━━━ Record set ━━━

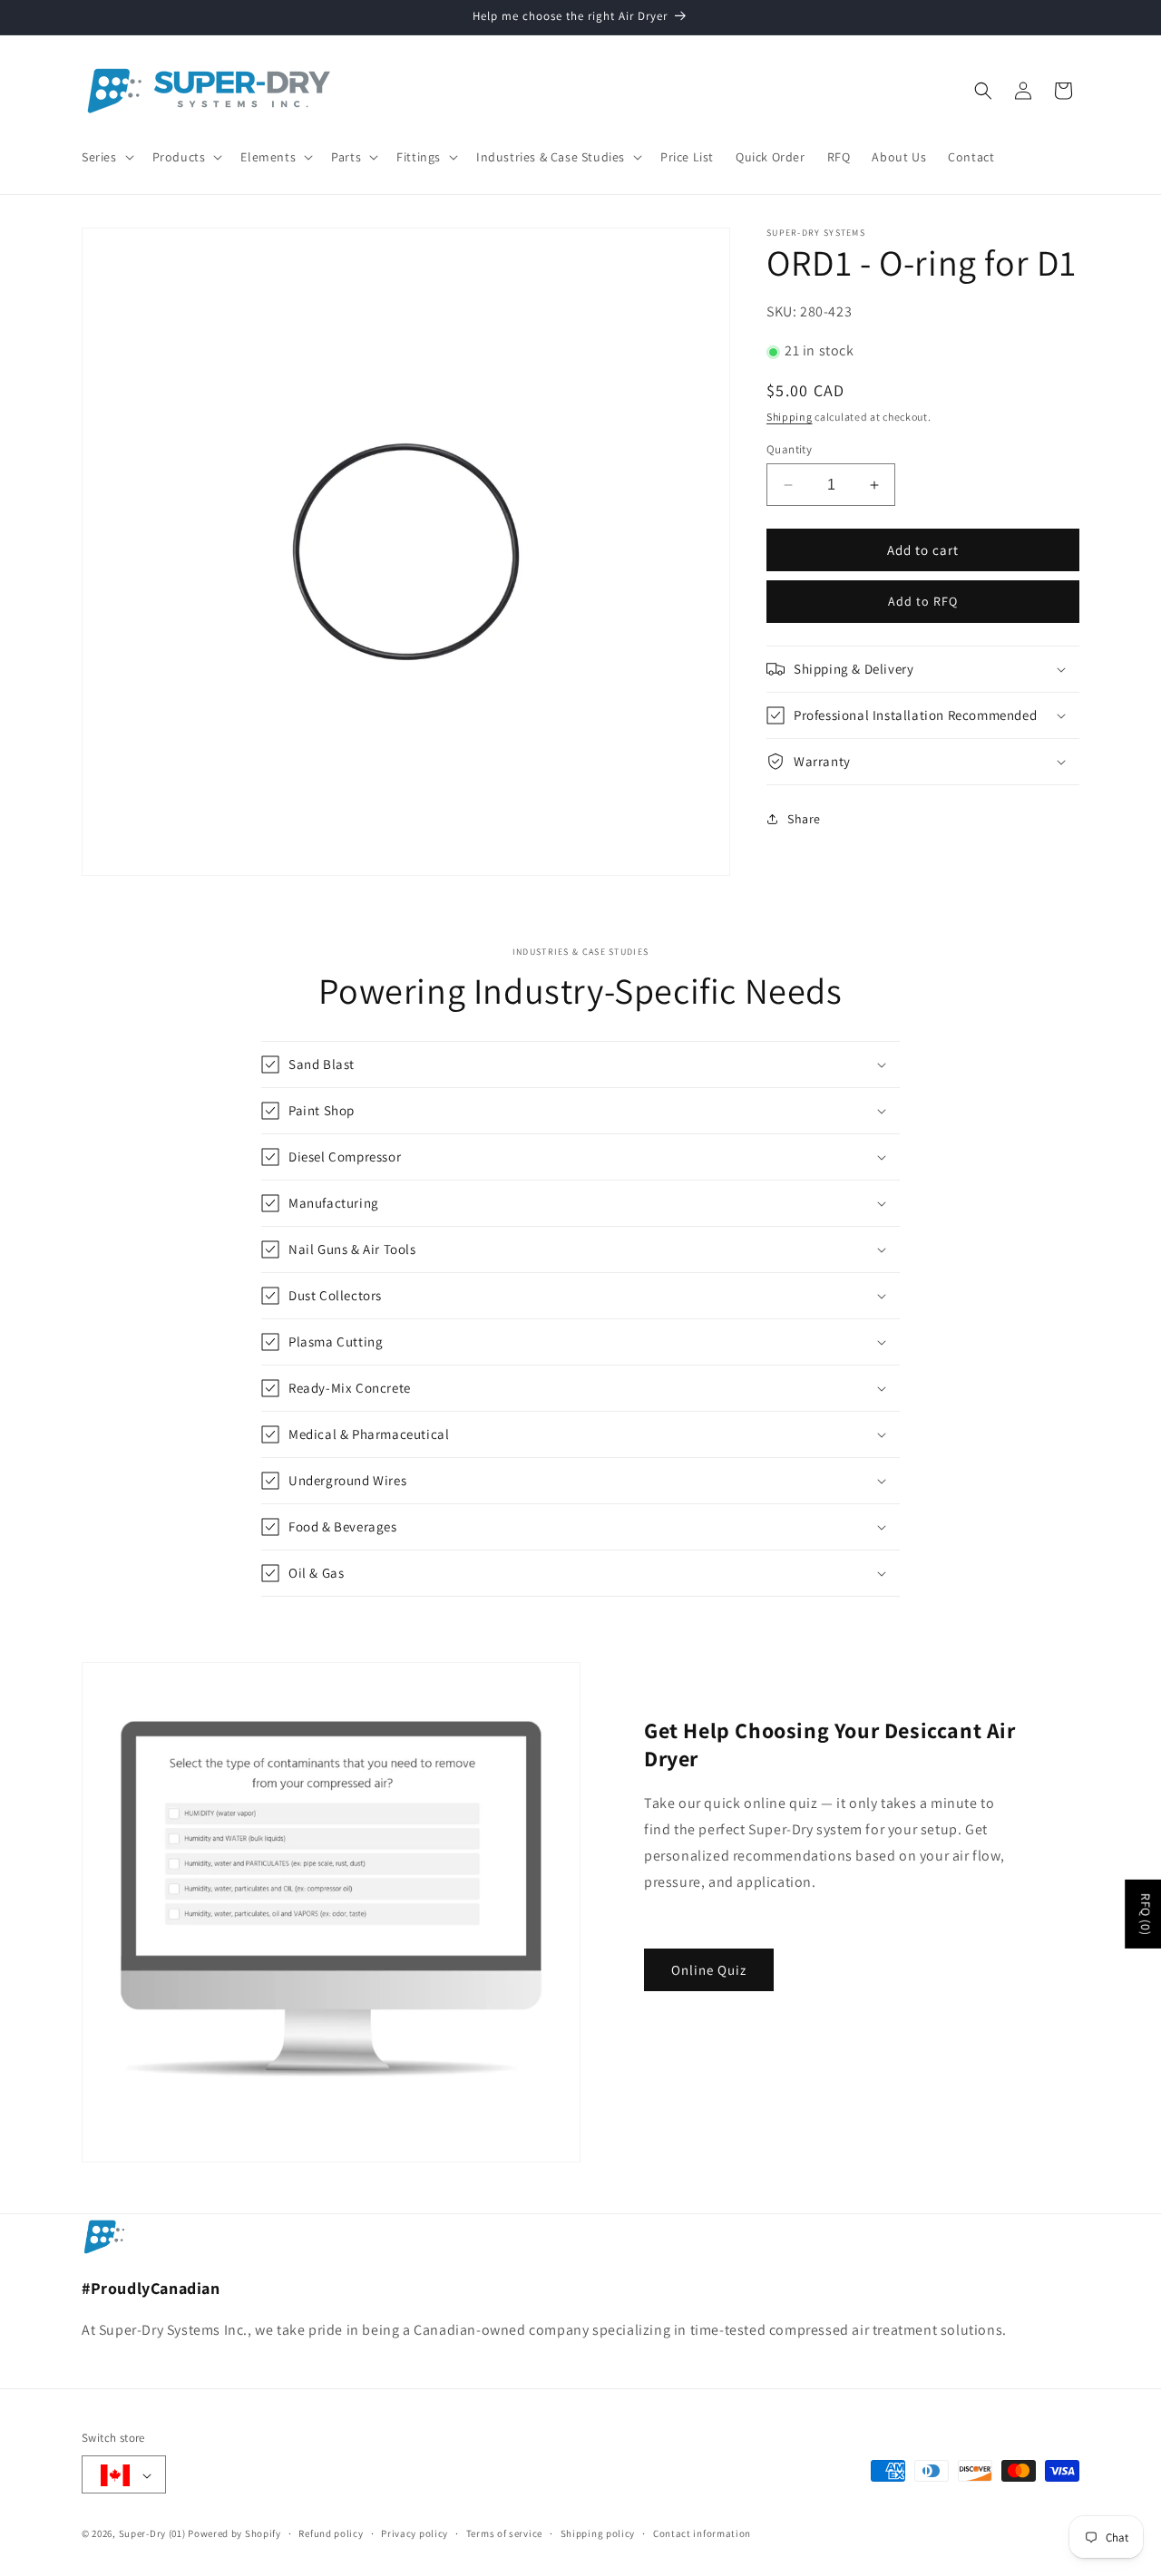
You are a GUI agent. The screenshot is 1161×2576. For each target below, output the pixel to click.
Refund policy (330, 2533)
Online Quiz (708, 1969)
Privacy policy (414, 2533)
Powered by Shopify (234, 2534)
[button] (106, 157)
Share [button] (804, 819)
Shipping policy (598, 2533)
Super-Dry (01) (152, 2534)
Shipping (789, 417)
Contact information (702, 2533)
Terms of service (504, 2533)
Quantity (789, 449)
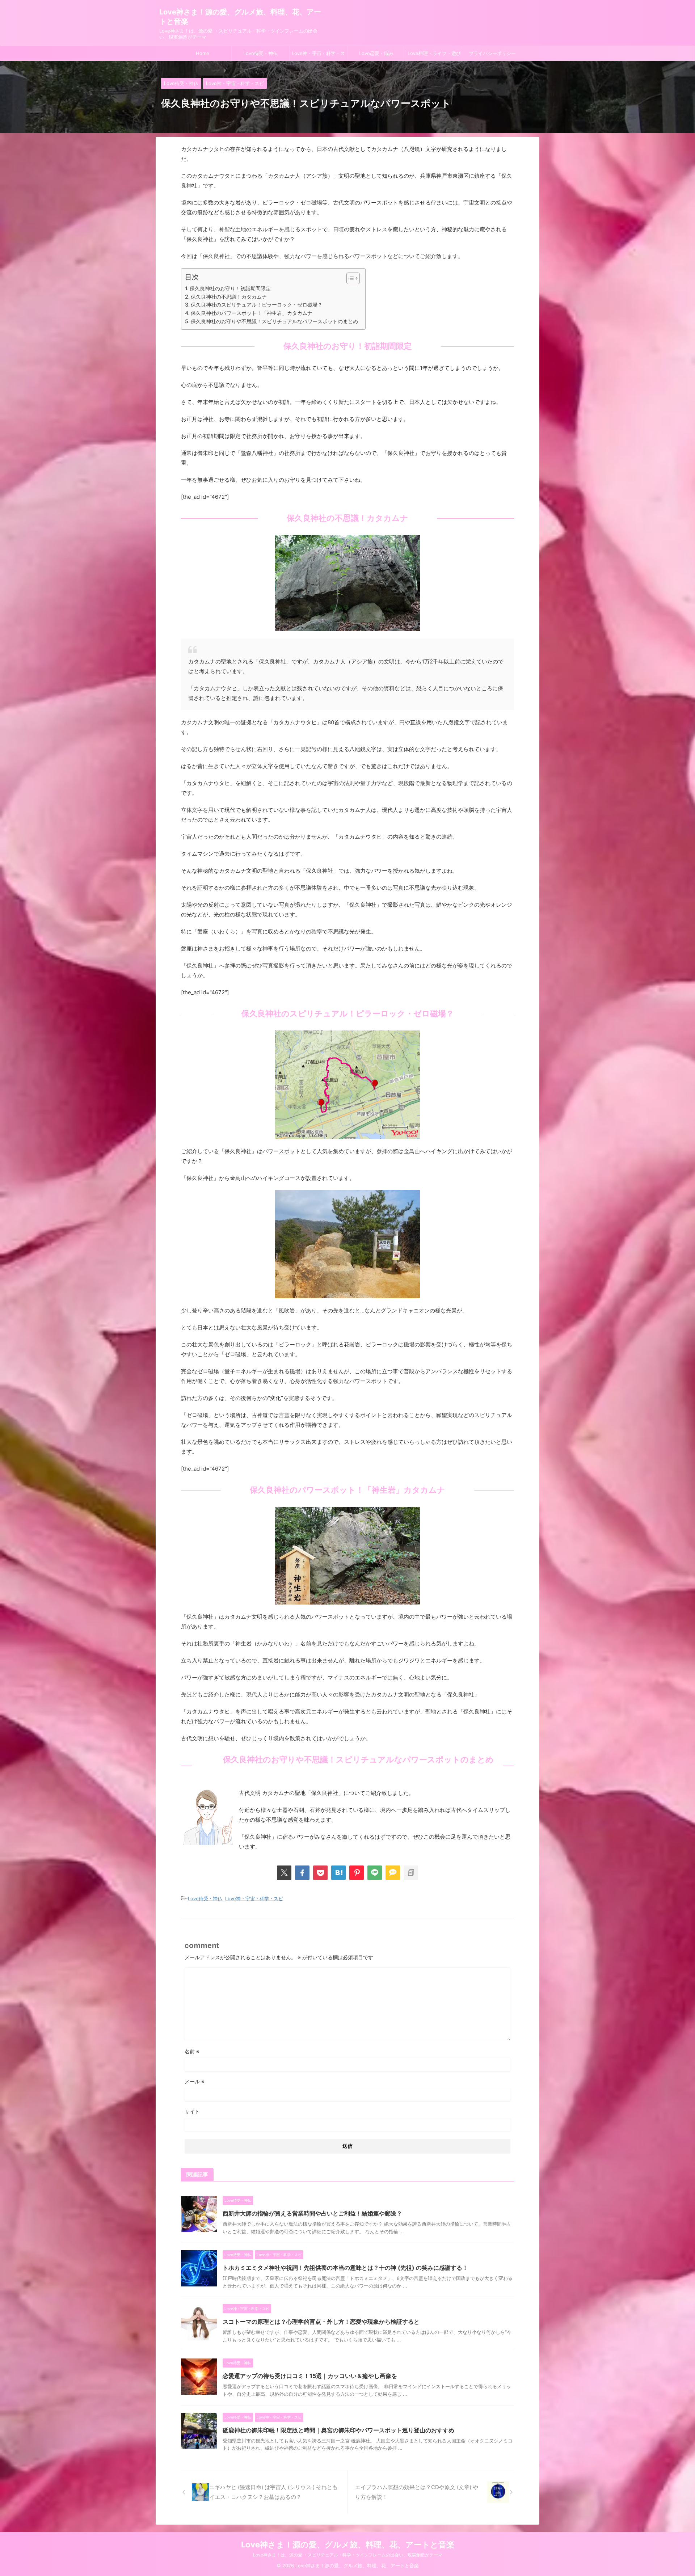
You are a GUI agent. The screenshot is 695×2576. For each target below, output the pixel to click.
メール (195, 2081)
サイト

━━━

> **Exercise prompt**
Output every entry exactly. Pictures stay out.

> **Written response**
You are a GUI agent. The screenshot is 1161×2576. For each target below, output the pixel to click.
Refund policy (330, 2533)
Online Quiz (708, 1969)
Privacy policy (414, 2533)
Powered by Shopify (234, 2534)
[button] (106, 157)
Share [button] (804, 819)
Shipping policy (598, 2533)
Super-Dry (01) (152, 2534)
Shipping (789, 417)
Contact information (702, 2533)
Terms of service (504, 2533)
Quantity (789, 449)
You are a GUI agent. The screenshot is 695×2576. For each target below, output the pixel to click.
メール (195, 2081)
サイト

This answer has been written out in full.